* **Task material**
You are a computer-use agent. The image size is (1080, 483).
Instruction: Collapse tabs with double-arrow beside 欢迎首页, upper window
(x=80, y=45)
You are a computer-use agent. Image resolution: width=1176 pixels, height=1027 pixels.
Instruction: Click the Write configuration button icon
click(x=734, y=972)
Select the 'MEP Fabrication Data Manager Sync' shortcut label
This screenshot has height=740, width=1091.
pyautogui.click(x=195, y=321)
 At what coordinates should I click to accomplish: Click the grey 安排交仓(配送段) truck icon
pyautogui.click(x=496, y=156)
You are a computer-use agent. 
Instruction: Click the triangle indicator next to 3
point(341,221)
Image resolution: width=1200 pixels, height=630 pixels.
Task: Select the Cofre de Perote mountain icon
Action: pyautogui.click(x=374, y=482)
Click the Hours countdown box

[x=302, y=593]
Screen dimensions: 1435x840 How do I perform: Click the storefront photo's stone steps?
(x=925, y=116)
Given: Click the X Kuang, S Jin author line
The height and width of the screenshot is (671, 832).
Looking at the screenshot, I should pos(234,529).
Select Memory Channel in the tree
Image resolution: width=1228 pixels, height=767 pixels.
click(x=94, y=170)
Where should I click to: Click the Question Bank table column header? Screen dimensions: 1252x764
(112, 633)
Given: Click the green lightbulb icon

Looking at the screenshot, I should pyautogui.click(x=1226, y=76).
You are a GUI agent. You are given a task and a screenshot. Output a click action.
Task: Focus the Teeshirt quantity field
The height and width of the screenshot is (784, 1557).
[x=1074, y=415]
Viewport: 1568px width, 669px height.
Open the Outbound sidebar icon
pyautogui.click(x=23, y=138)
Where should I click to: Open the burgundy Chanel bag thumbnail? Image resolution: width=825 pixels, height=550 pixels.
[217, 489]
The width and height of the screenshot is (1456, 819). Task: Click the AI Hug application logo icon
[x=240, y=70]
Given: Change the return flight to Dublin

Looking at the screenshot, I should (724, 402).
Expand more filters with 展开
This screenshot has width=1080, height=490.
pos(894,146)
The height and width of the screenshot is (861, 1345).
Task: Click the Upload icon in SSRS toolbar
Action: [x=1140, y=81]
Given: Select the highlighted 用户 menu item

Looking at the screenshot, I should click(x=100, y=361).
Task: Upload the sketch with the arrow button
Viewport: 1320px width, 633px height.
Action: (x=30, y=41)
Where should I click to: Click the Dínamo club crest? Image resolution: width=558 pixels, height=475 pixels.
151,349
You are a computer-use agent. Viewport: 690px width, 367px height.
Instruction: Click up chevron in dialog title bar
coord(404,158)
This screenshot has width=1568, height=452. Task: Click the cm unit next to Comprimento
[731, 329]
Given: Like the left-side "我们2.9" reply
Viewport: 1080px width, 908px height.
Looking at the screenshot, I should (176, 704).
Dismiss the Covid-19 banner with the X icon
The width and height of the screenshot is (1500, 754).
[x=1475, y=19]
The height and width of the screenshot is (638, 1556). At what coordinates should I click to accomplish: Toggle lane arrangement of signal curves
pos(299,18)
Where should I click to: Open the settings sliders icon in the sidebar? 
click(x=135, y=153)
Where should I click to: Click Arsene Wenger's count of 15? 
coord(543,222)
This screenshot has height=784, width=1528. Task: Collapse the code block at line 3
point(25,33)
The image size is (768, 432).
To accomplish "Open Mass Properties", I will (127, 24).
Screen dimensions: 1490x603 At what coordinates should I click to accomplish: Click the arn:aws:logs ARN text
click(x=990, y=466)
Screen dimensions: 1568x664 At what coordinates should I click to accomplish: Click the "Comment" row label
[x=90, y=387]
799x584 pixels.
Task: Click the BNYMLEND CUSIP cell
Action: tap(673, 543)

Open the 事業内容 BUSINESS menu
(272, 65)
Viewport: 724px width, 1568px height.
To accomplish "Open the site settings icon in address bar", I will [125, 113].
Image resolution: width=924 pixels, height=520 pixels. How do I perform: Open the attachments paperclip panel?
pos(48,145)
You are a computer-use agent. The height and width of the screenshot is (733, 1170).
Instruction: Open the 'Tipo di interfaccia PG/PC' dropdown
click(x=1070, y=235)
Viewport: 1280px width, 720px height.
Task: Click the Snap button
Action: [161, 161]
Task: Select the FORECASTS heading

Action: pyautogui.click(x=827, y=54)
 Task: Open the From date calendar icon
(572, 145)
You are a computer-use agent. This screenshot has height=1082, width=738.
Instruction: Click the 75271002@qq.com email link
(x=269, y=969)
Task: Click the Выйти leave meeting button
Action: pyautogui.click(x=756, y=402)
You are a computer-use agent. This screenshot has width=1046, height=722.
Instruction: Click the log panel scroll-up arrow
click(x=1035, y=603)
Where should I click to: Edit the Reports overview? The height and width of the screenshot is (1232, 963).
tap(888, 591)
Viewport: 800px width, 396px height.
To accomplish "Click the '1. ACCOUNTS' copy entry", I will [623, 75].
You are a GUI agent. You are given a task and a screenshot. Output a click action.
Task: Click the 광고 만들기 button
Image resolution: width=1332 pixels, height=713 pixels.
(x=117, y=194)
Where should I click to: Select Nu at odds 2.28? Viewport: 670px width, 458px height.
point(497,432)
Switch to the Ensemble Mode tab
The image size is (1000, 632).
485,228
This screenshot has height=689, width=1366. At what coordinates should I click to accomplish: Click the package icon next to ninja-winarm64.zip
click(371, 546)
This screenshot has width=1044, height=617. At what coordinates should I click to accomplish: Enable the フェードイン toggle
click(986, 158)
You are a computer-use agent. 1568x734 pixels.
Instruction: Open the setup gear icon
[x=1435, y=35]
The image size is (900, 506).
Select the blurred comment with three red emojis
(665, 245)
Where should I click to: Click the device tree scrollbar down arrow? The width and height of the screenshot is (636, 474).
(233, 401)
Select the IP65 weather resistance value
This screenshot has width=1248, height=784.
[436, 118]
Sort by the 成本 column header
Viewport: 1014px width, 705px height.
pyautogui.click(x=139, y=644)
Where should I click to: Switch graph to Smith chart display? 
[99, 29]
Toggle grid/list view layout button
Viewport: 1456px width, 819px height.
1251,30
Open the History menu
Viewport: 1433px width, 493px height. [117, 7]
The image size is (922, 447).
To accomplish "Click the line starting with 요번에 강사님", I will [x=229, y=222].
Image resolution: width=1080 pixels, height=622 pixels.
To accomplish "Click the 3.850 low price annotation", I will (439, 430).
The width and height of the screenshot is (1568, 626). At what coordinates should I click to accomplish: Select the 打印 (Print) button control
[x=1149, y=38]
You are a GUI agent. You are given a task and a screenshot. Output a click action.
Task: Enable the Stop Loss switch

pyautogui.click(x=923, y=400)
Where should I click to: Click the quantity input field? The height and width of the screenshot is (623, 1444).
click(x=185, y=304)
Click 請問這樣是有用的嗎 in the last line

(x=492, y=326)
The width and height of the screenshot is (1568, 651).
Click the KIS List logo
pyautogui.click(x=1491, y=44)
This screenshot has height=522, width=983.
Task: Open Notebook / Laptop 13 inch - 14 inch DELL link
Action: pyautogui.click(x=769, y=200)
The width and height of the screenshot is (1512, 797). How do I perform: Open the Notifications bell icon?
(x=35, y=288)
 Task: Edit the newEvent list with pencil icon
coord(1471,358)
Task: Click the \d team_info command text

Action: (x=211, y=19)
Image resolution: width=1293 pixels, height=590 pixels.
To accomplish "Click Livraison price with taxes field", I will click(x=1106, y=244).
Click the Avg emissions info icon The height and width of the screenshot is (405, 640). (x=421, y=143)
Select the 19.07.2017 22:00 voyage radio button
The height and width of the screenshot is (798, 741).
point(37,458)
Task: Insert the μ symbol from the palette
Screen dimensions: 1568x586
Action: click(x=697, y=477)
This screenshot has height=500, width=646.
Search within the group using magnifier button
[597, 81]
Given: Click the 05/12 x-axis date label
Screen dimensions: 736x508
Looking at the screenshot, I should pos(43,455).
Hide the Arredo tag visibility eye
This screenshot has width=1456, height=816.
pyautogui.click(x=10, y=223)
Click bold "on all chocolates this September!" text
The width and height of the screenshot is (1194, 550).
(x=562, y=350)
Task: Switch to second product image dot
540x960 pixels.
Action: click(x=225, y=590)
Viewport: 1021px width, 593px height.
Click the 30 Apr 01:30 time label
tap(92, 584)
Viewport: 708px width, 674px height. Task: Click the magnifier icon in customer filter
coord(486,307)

* **What you have to do**
Filter the records above and copy every line that contains the word "will".

* **Solution below**
To accomplish "Open Mass Properties", I will (127, 24).
To accomplish "Open the site settings icon in address bar", I will [125, 113].
To accomplish "Click the '1. ACCOUNTS' copy entry", I will [623, 75].
To accomplish "Click the line starting with 요번에 강사님", I will [x=229, y=222].
To accomplish "Click the 3.850 low price annotation", I will (439, 430).
To accomplish "Click Livraison price with taxes field", I will click(x=1106, y=244).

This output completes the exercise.